* EXCERPTED TEXT
--- START ---

So many weirdnesses with the job: the strict regulation of everything, being locked down to a by-the-minute schedule, the tight choreography with 30 other people of the airplane coming and going from its parking spot, the life in hotels and the private cars shuttling us around, the extreme routinization of operating a transport jet. One of the weirdnesses is how little I understand of how the jet works mechanically. I have zero ability or expertise about keeping it running: I cannot fuel it nor put oil in it, I cannot load it nor tighten a loose panel, I’m not qualified to brush snow off the wing surfaces. I’m not even allowed to replace a burnt-out lightbulb. I’m the guy who is brought in to sit in THIS seat and manipulate THESE switches—and by way of this rarified routine we take 50 tons of stuff 7 miles up at 500 mph to a destination 3000 miles away. My world is this tiny room, and none of the zillion other employees at this huge company has the first clue what to do in this room—though their jobs are 100% reliant on mine. And that’s where the money comes from. Weirdness.
And the jet itself. I’m never far from an awareness that I’m being given the keys to a 220 million dollar machine, a machine that even today still seems absolutely magical and improbable. And that machine is responsible for all the other things that attach to the profession: the destinations and cultural experiences, the money, the food chain on which we all sit, the schedule, the home-and-gone personal life, the living half my life in hotels. To this day I’m a little giddy to do my walk-around before each flight, marveling at what a pinnacle of human ingenuity a transport jet is. The crazy amount of power needed for takeoff; the hushed inner sanctum of the dark cockpit at night; the systems that let us navigate thunder storms or fly through snow and rain. All of it. Because the actual job duties take place in the tiny room of the cockpit—where the 180 foot-long, 200 ton machine kind of disappears—the walk-around lets us connect the miraculous machine to the minute switch-throwing that makes it go. I ply my trade sitting in this seat, but when I do the walk-around—or when I stand behind the jet and watch other jets taking off and landing next to me—I’m able to connect these arcane cockpit tasks to the astounding reality of airline flight.
But time passes and things come to an end. All of the stuff that was remarkable or other-worldly 30 years ago is solidly routine now—even as I still tip my hat to its magic. Hong Kong is magnificent, but less so on my 40th visit than on the early times. Indeed, I kind of need to look back to the photos of my earlier visits to tap into that early wonder if I am to fully appreciate it today.
And that looking back is what I expect my retirement to be. The airline and these jets and these many workers and all these places will continue apace without me, but I’ve been fortunate to have dipped my toe in the water during my time. I’m forever grateful for this, but I’m also ready for the next adventure.
1 comment:
Congratulations on a fabulous career!!

--- END ---

* THE PROBLEM
Copy out the stretch from "And that looking" through "a fabulous career!!" in the airline pilot's reflection, substituting "life after flying" for "retirement".

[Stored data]
--- START ---

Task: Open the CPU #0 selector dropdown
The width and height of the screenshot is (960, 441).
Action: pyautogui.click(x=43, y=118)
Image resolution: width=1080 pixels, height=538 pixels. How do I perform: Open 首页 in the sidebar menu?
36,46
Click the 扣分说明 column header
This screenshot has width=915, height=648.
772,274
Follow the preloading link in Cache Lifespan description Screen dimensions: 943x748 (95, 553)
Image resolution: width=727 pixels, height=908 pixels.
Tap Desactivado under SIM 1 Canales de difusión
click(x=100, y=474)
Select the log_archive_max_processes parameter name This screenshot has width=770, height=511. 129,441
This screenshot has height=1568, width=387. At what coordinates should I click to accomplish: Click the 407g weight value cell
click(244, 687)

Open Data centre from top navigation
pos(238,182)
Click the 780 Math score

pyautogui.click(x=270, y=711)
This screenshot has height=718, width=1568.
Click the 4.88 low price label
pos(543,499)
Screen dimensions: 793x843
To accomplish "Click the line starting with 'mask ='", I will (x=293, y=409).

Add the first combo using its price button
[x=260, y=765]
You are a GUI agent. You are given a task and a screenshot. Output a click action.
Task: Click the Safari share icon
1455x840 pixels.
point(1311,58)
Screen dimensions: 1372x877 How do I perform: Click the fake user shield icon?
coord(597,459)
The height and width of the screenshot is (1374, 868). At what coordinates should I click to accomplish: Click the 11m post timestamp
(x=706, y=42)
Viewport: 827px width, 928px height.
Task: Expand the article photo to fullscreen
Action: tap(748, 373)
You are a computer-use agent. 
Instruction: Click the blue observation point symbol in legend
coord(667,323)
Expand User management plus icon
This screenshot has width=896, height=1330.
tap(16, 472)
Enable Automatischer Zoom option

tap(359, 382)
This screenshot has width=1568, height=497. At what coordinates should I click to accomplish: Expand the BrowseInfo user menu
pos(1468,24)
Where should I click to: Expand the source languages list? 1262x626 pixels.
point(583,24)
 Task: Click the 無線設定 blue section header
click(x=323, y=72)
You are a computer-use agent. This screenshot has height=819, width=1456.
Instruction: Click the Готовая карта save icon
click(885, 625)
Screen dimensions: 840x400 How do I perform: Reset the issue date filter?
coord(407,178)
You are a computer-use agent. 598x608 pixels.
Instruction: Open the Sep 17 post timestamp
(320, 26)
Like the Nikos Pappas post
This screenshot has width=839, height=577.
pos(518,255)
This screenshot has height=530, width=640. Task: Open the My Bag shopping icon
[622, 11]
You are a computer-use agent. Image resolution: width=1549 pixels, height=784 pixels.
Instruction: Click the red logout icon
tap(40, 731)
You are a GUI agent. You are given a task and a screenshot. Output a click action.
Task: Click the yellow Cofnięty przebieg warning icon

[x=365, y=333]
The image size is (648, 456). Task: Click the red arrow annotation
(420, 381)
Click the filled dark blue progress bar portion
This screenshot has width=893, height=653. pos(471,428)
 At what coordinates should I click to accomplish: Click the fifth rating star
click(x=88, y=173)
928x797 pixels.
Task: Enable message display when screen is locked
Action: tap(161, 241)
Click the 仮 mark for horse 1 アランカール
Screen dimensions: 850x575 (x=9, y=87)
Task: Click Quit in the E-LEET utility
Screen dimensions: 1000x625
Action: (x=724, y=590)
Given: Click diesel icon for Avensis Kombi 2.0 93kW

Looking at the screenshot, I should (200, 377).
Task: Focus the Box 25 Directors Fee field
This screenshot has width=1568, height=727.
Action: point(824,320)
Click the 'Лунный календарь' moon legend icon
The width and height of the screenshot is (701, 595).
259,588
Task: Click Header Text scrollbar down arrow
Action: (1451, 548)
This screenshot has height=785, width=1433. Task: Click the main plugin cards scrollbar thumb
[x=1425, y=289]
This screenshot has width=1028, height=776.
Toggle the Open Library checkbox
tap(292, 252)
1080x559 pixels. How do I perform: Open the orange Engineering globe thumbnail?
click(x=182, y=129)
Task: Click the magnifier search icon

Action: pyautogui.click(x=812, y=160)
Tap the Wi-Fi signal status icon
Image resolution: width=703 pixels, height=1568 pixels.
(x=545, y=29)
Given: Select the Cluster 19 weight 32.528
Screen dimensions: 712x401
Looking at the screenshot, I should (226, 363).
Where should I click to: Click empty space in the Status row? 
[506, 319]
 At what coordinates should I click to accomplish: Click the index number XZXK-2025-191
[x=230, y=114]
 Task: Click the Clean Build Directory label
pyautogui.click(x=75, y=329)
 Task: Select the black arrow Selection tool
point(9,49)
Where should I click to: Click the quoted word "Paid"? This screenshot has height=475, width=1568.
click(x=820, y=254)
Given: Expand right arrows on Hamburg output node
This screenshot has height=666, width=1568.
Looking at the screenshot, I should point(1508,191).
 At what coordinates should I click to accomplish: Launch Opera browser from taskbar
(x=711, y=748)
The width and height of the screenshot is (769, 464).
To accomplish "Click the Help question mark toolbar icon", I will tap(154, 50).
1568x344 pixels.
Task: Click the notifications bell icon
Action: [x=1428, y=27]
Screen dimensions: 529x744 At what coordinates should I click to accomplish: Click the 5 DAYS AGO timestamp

--- END ---

* EXPECTED ANSWER
And that looking back is what I expect my life after flying to be. The airline and these jets and these many workers and all these places will continue apace without me, but I’ve been fortunate to have dipped my toe in the water during my time. I’m forever grateful for this, but I’m also ready for the next adventure.
1 comment:
Congratulations on a fabulous career!!